*Activity*:
Copy out the data below, all of it, exactly.

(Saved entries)
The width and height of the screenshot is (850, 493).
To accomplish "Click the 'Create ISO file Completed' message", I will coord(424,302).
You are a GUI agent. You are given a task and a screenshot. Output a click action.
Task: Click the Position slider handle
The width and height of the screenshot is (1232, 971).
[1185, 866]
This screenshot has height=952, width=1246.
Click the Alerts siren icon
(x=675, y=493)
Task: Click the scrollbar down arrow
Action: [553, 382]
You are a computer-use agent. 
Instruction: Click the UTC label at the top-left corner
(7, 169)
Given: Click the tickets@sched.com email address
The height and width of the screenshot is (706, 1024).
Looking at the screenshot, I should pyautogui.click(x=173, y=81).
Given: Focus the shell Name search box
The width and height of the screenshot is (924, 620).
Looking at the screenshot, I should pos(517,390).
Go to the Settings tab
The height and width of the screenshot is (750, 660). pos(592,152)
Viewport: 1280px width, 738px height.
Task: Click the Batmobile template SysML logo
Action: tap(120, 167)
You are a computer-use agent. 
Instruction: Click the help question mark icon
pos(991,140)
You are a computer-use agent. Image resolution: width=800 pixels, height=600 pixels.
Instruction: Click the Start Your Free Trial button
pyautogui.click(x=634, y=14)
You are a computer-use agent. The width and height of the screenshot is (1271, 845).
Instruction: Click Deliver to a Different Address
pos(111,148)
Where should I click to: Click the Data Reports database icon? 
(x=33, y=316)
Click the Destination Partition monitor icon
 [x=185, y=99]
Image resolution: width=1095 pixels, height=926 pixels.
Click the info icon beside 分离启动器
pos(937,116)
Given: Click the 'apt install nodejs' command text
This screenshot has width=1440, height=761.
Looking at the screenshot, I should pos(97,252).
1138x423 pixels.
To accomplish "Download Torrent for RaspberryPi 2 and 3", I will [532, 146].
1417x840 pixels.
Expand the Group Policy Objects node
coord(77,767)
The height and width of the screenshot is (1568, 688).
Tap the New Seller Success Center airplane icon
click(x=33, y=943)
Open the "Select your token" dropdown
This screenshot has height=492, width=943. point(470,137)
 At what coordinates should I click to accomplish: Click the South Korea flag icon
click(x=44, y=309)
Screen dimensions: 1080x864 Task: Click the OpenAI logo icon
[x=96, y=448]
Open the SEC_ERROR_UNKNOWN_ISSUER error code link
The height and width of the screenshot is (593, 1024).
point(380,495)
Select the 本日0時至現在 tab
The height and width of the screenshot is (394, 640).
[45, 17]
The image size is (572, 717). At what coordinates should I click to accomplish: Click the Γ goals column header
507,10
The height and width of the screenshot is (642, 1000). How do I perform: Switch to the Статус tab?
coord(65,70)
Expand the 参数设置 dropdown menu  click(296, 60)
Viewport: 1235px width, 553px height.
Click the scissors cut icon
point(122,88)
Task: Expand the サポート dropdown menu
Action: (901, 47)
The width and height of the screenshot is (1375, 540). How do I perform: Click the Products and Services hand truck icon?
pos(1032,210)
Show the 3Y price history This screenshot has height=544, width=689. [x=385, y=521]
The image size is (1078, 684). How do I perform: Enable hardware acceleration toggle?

*Answer to this exercise*:
The width and height of the screenshot is (850, 493).
To accomplish "Click the 'Create ISO file Completed' message", I will coord(424,302).
You are a GUI agent. You are given a task and a screenshot. Output a click action.
Task: Click the Position slider handle
The width and height of the screenshot is (1232, 971).
[1185, 866]
This screenshot has height=952, width=1246.
Click the Alerts siren icon
(x=675, y=493)
Task: Click the scrollbar down arrow
Action: [553, 382]
You are a computer-use agent. 
Instruction: Click the UTC label at the top-left corner
(7, 169)
Given: Click the tickets@sched.com email address
The height and width of the screenshot is (706, 1024).
Looking at the screenshot, I should pyautogui.click(x=173, y=81).
Given: Focus the shell Name search box
The width and height of the screenshot is (924, 620).
Looking at the screenshot, I should pos(517,390).
Go to the Settings tab
The height and width of the screenshot is (750, 660). pos(592,152)
Viewport: 1280px width, 738px height.
Task: Click the Batmobile template SysML logo
Action: tap(120, 167)
You are a computer-use agent. 
Instruction: Click the help question mark icon
pos(991,140)
You are a computer-use agent. Image resolution: width=800 pixels, height=600 pixels.
Instruction: Click the Start Your Free Trial button
pyautogui.click(x=634, y=14)
You are a computer-use agent. The width and height of the screenshot is (1271, 845).
Instruction: Click Deliver to a Different Address
pos(111,148)
Where should I click to: Click the Data Reports database icon? 
(x=33, y=316)
Click the Destination Partition monitor icon
 [x=185, y=99]
Image resolution: width=1095 pixels, height=926 pixels.
Click the info icon beside 分离启动器
pos(937,116)
Given: Click the 'apt install nodejs' command text
This screenshot has width=1440, height=761.
Looking at the screenshot, I should pos(97,252).
1138x423 pixels.
To accomplish "Download Torrent for RaspberryPi 2 and 3", I will [532, 146].
1417x840 pixels.
Expand the Group Policy Objects node
coord(77,767)
The height and width of the screenshot is (1568, 688).
Tap the New Seller Success Center airplane icon
click(x=33, y=943)
Open the "Select your token" dropdown
This screenshot has height=492, width=943. point(470,137)
 At what coordinates should I click to accomplish: Click the South Korea flag icon
click(x=44, y=309)
Screen dimensions: 1080x864 Task: Click the OpenAI logo icon
[x=96, y=448]
Open the SEC_ERROR_UNKNOWN_ISSUER error code link
The height and width of the screenshot is (593, 1024).
point(380,495)
Select the 本日0時至現在 tab
The height and width of the screenshot is (394, 640).
[45, 17]
The image size is (572, 717). At what coordinates should I click to accomplish: Click the Γ goals column header
507,10
The height and width of the screenshot is (642, 1000). How do I perform: Switch to the Статус tab?
coord(65,70)
Expand the 参数设置 dropdown menu  click(296, 60)
Viewport: 1235px width, 553px height.
Click the scissors cut icon
point(122,88)
Task: Expand the サポート dropdown menu
Action: (901, 47)
The width and height of the screenshot is (1375, 540). How do I perform: Click the Products and Services hand truck icon?
pos(1032,210)
Show the 3Y price history This screenshot has height=544, width=689. [x=385, y=521]
The image size is (1078, 684). How do I perform: Enable hardware acceleration toggle?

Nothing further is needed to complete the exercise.